Canada might be different, but in the USA for the gold level you get:
1 CPS Pro Strap
1 Body Cap
1 Rear Lens Cap
CPS ID Card
CPS Pin

Plus some labels for addressing your equipment when you send it to them. Upon renewal, I just got a card, labels and a repair form.


----------



## ScubaX (Aug 27, 2014)

I found this on the CA CPS site: Welcome kit:
The Canon welcome kit contains a welcome letter, the CPS member card and, of course, complimentary gifts included as a token of our appreciation. Welcome kits will be shipped to accepted members upon payment of the applicable enrollment fees. Fees will be billed to the members account upon acceptance and will be payable within 30days.

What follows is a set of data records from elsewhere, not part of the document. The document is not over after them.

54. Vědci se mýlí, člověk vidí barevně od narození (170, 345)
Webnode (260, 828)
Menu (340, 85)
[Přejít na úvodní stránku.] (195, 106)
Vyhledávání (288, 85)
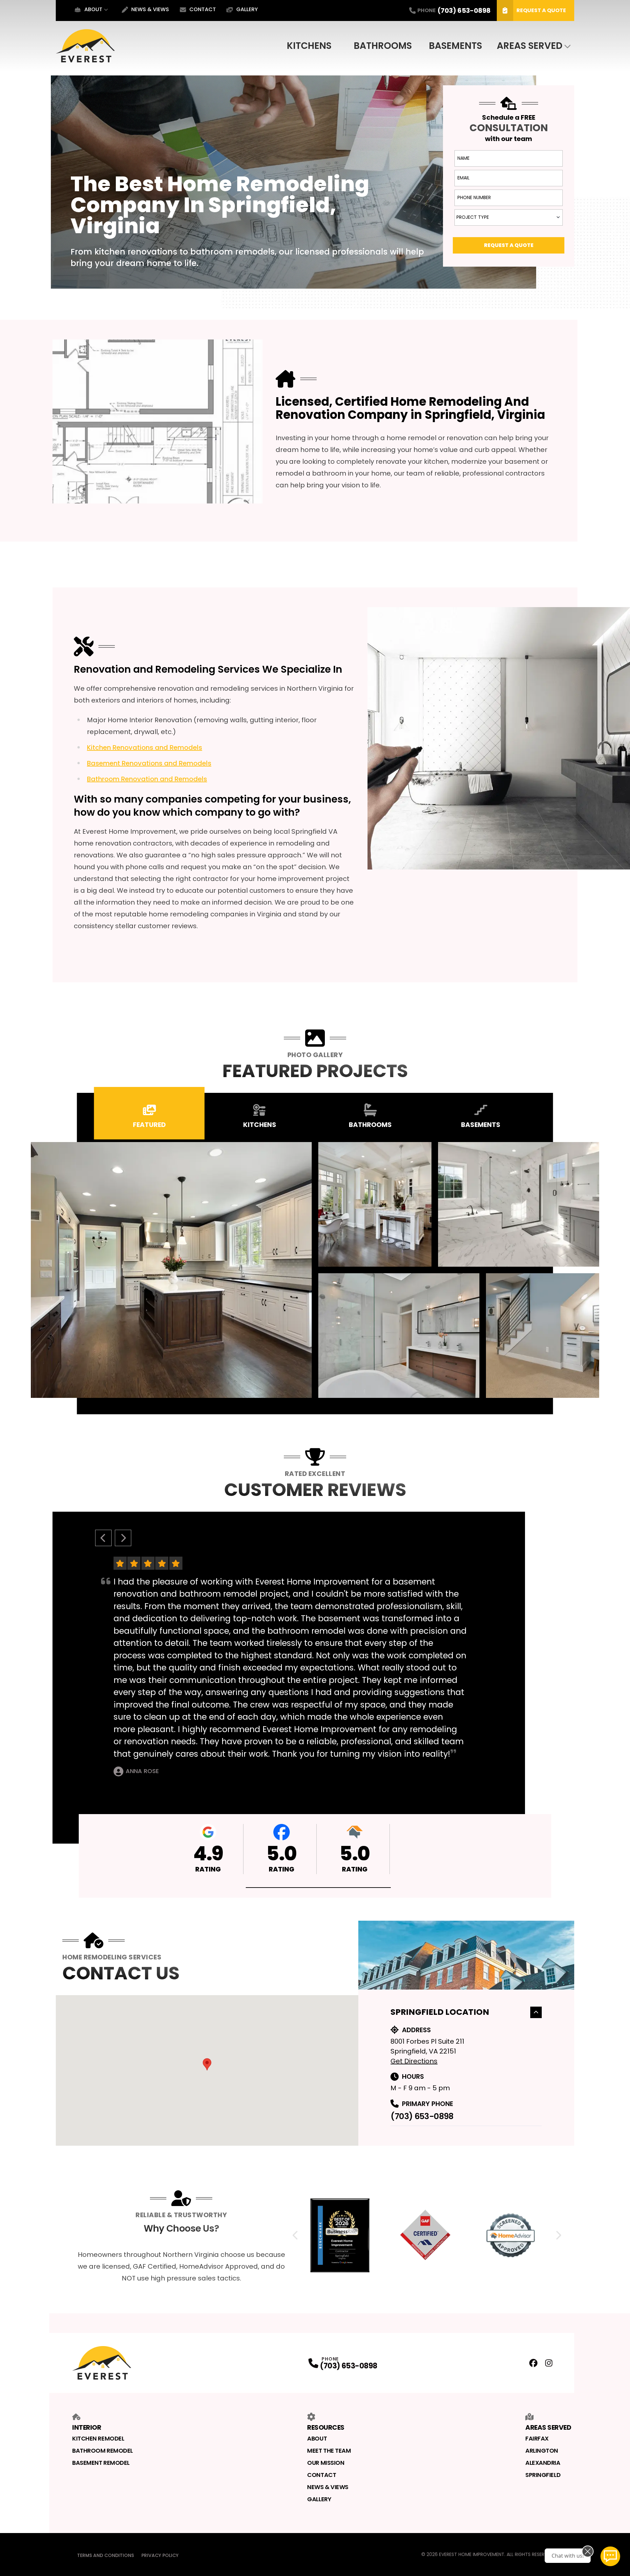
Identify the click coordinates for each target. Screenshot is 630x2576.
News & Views (150, 9)
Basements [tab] (480, 1124)
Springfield (542, 2475)
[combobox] (508, 217)
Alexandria (542, 2463)
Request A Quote (541, 10)
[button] (318, 1887)
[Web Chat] (610, 2556)
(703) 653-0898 (421, 2116)
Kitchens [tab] (259, 1124)
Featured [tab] (149, 1124)
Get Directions (413, 2061)
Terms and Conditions (105, 2555)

So maybe they send it separately after the money order clears for 30 days?


----------



## rdalrt (Aug 27, 2014)

I am in Canada. With my renewal this year, I just got points/credits that I could use on the CPS Rewards site. You can pick a few things from a few basic gifts like, pens, microfiber clothes, coffee mugs, toque, umbrella, etc.


----------



## Mt Spokane Photography (Aug 27, 2014)

ScubaX said:


> Canada might be different, but in the USA for the gold level you get:
> 1 CPS Pro Strap
> 1 Body Cap
> 1 Rear Lens Cap
> ...



Not for renewals, just for new members.


----------



## Jim Saunders (Aug 27, 2014)

I just read the (form) letter again; it came with a card but nothing else. I'll see what I can get from the member portal. Huh. I know its cliché but the CPS strap might be a fitting addition to my 50D.

Jim


----------



## ScubaX (Aug 27, 2014)

Mt Spokane Photography said:


> ScubaX said:
> 
> 
> > Canada might be different, but in the USA for the gold level you get:
> ...



Yep, said that. I think this he is new to CPS.


----------



## Jim Saunders (Aug 27, 2014)

Yes, I'm a new member. This somewhat dated link has a peek at what to expect; I wouldn't yawn but I'd take a couple of their center-pinch lens caps and that shiny red strap first.

Jim


----------



## nineyards (Aug 27, 2014)

Jim, I paid $5950 for my 1DX and $6247 for my 300 f2.8L IS11 at McBains Camera using my CPS discount, that's only mentioning two purchases
It pays for itself many times over
And the free stuff is cool to

Vincent


----------